Shear-driven formation of olivine veins by dehydration of ductile
serpentinite: a numerical study with implications for transient
weakening
Abstract
Serpentinite subduction and the associated formation of dehydration
veins is important for subduction zone dynamics and water cycling. Field
observations suggest that en-échelon olivine veins in serpentinite
mylonites formed by dehydration during simultaneous shearing of ductile
serpentinite. Here, we test a hypothesis of shear-driven formation of
dehydration veins with a two-dimensional hydro-mechanical-chemical
numerical model. We consider the reaction antigorite + brucite =
forsterite + water. Shearing is viscous and the shear viscosity
decreases exponentially with porosity. The total and fluid pressures are
initially homogeneous and in the antigorite stability field. Initial
perturbations in porosity, and hence viscosity, cause fluid pressure
perturbations. Dehydration nucleates where the fluid pressure decreases
locally below the thermodynamic pressure defining the reaction boundary.

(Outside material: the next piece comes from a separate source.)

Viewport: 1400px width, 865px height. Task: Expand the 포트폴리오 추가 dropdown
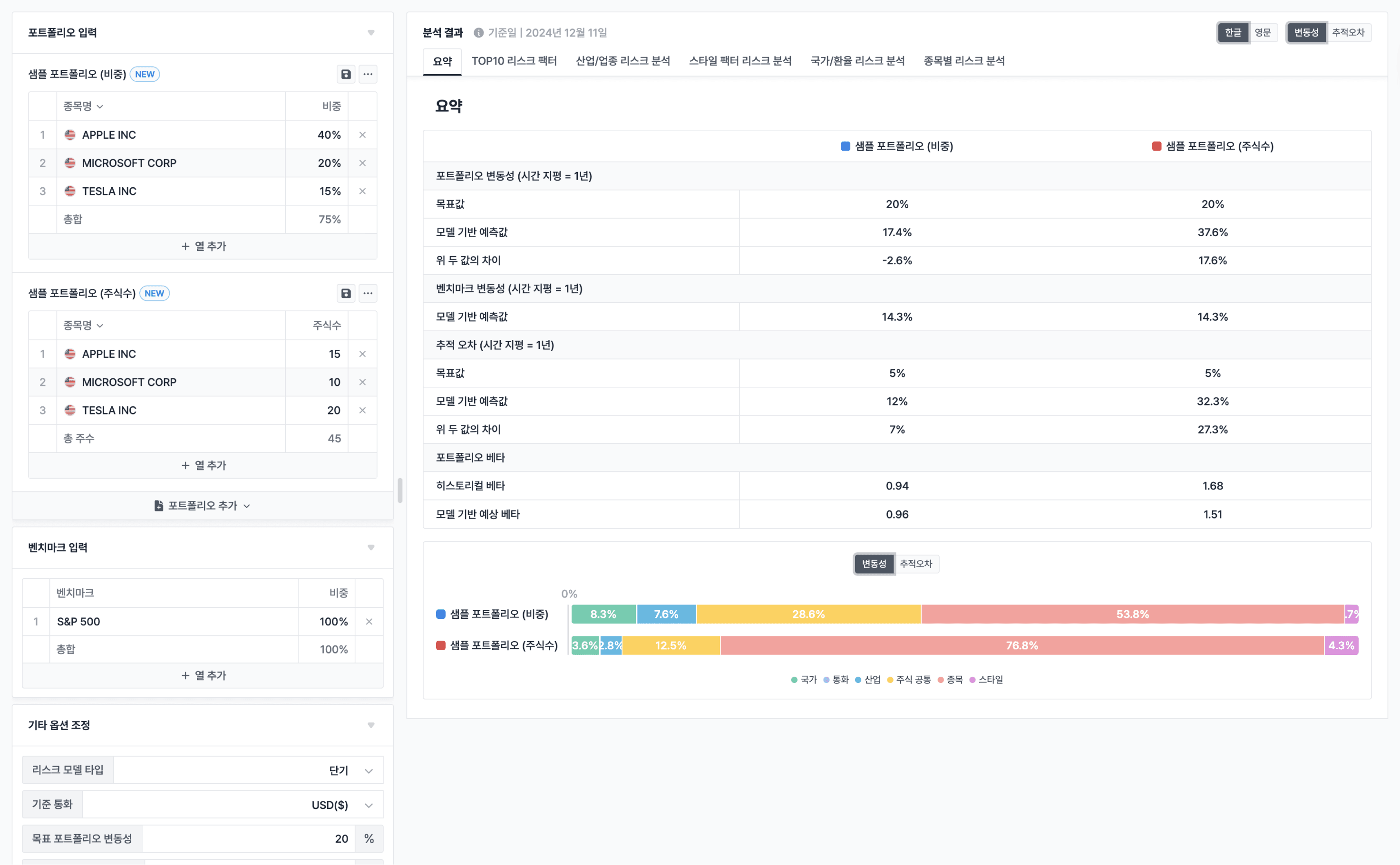[x=203, y=506]
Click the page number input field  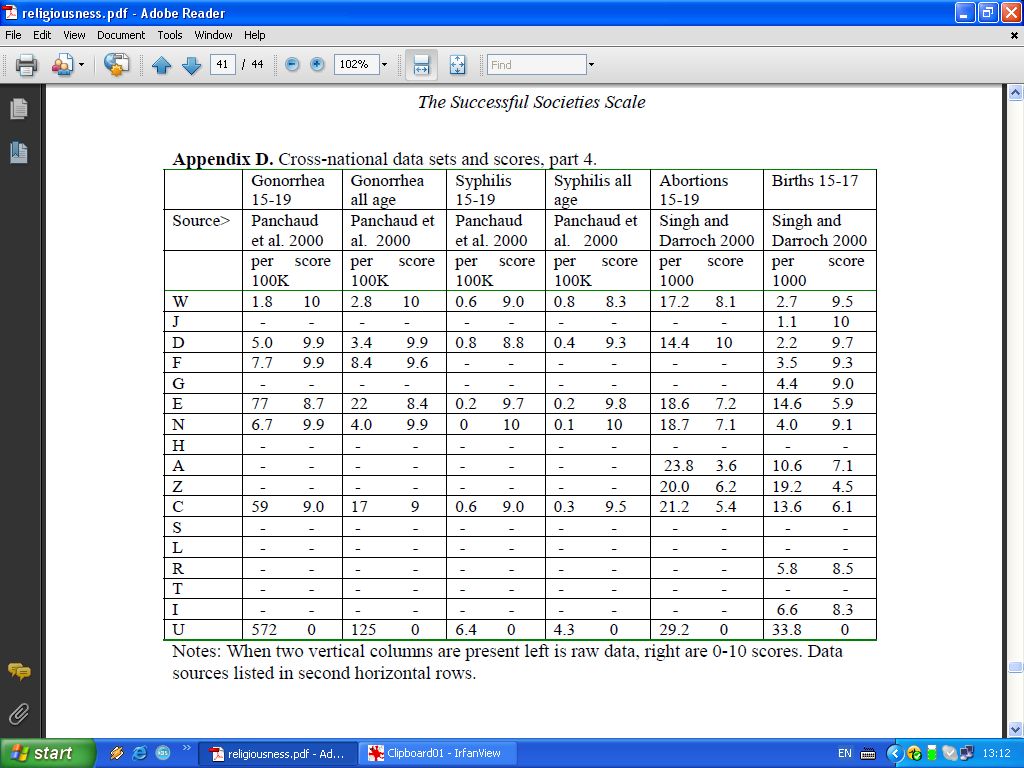pos(222,65)
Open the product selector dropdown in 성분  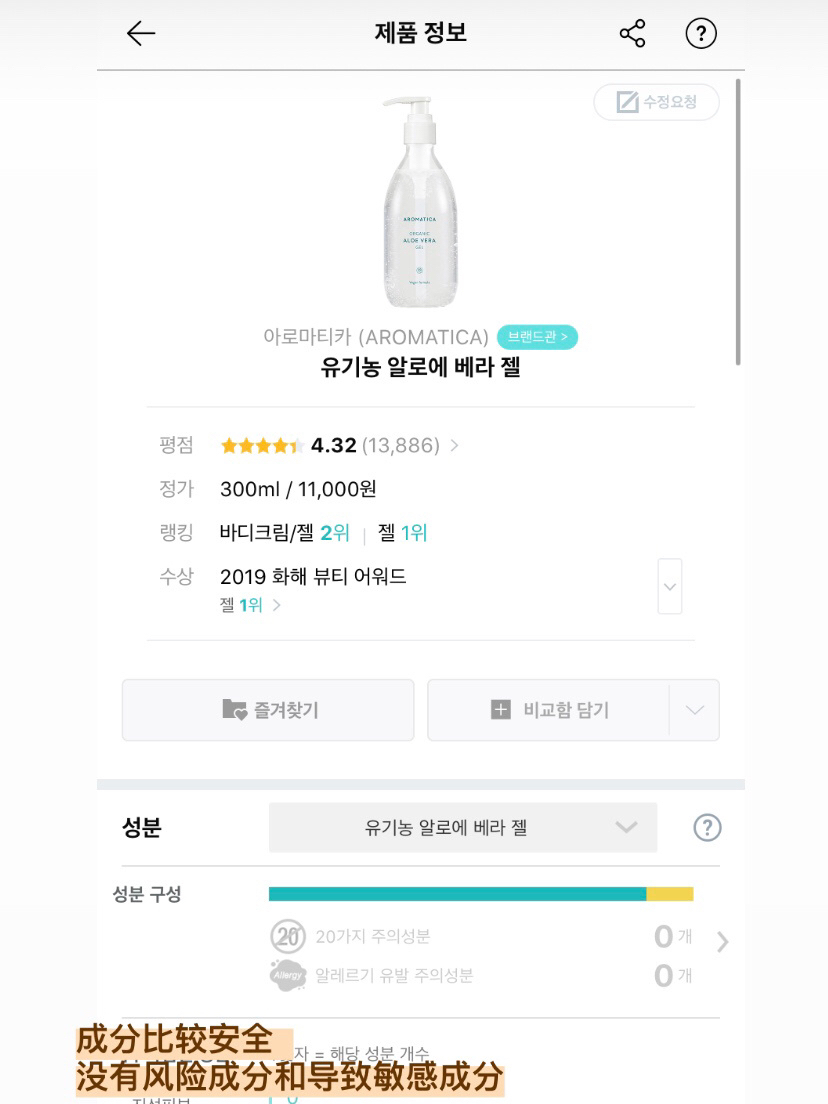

Dehydration veins grow during progressive simple-shearing in a direction
parallel to the maximum principal stress, without involving fracturing.
The porosity evolution associated with dehydration reactions is
controlled to approximately equal parts by three mechanisms: volumetric
deformation, solid density variation and reactive mass transfer. The
temporal evolution of dehydration veins is controlled by three
characteristic time scales for shearing, mineral-reaction kinetics and
fluid-pressure diffusion. The modelled vein formation is self-limiting
and slows down due to fluid flow decreasing fluid pressure gradients.
Mineral-reaction kinetics must be significantly faster than
fluid-pressure diffusion to generate forsterite during vein formation.
The self-limiting feature can explain the natural observation of many,
small olivine veins and the absence of few, large veins. We further
discuss implications for transient weakening during metamorphism and
episodic tremor and slow-slip in subduction zones.